Hal-Systems-AU / opennem

Energy market data access platform
https://opennem.org.au
MIT License
0 stars 0 forks source link

Rooftop solar doesn't backfill via mms #4

Open kahn-jms opened 4 months ago

kahn-jms commented 4 months ago

It looks like rooftop solar isn't backfilled via mms.py

In the current files the MEASUREMENT and SATELLITE data is kept in separate files (see https://nemweb.com.au/Reports/ARCHIVE/ROOFTOP_PV/ACTUAL/). In MMS archives they're combined and the TYPE column used to mark which is which (see https://nemweb.com.au/Data_Archive/Wholesale_Electricity/MMSDM/2023/MMSDM_2023_02/MMSDM_Historical_Data_SQLLoader/DATA/). This means we end up with duplicates for every timestep.

It looks like I can simply add another MMS crawler in mms.py but I'll need to modify the file handling to somehow ignore satellite type?
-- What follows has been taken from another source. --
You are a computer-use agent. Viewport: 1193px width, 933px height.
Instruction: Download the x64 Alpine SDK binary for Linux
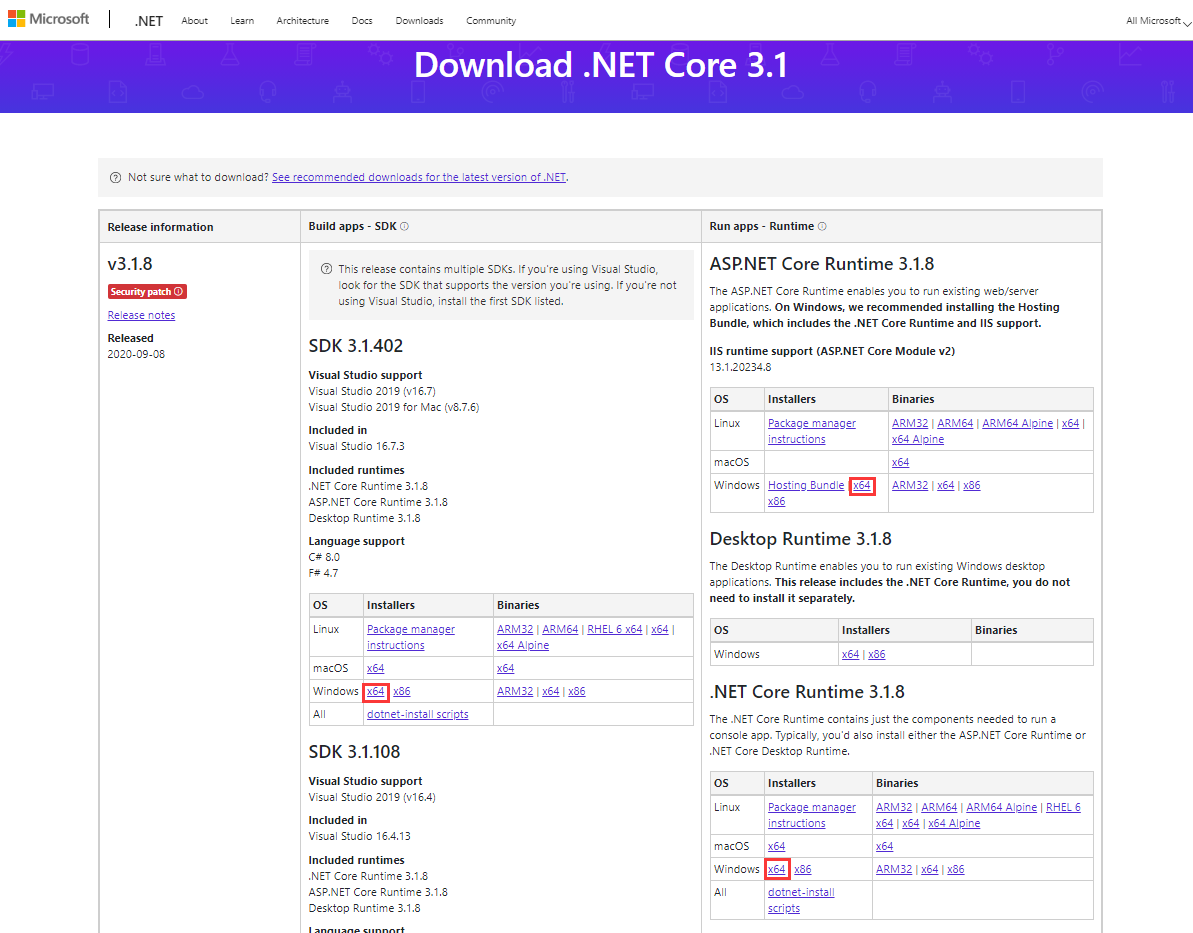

It looks like the parsing is done in process_rooftop_actual in opennem/controllers/nem.py#L467, where it passes the MMS records to generate_facility_scada in opennem/controllers/nem.py#L87. This handles duplicates by simply keeping the last.

I think what we actually want is to keep the MEASUREMENT samples only. There's also a QI column which is the Quality Indicator of the estimate (see the MMS model report). So I think ideally we want to keep the duplicate row with the highest QI value, and then if there are still duplicates keep the last.

kahn-jms commented 4 months ago

Going to start by letting it keep the last in duplicate rows for now and just accept the error. It'll need another PR/issue for cleaning up duplicate handling.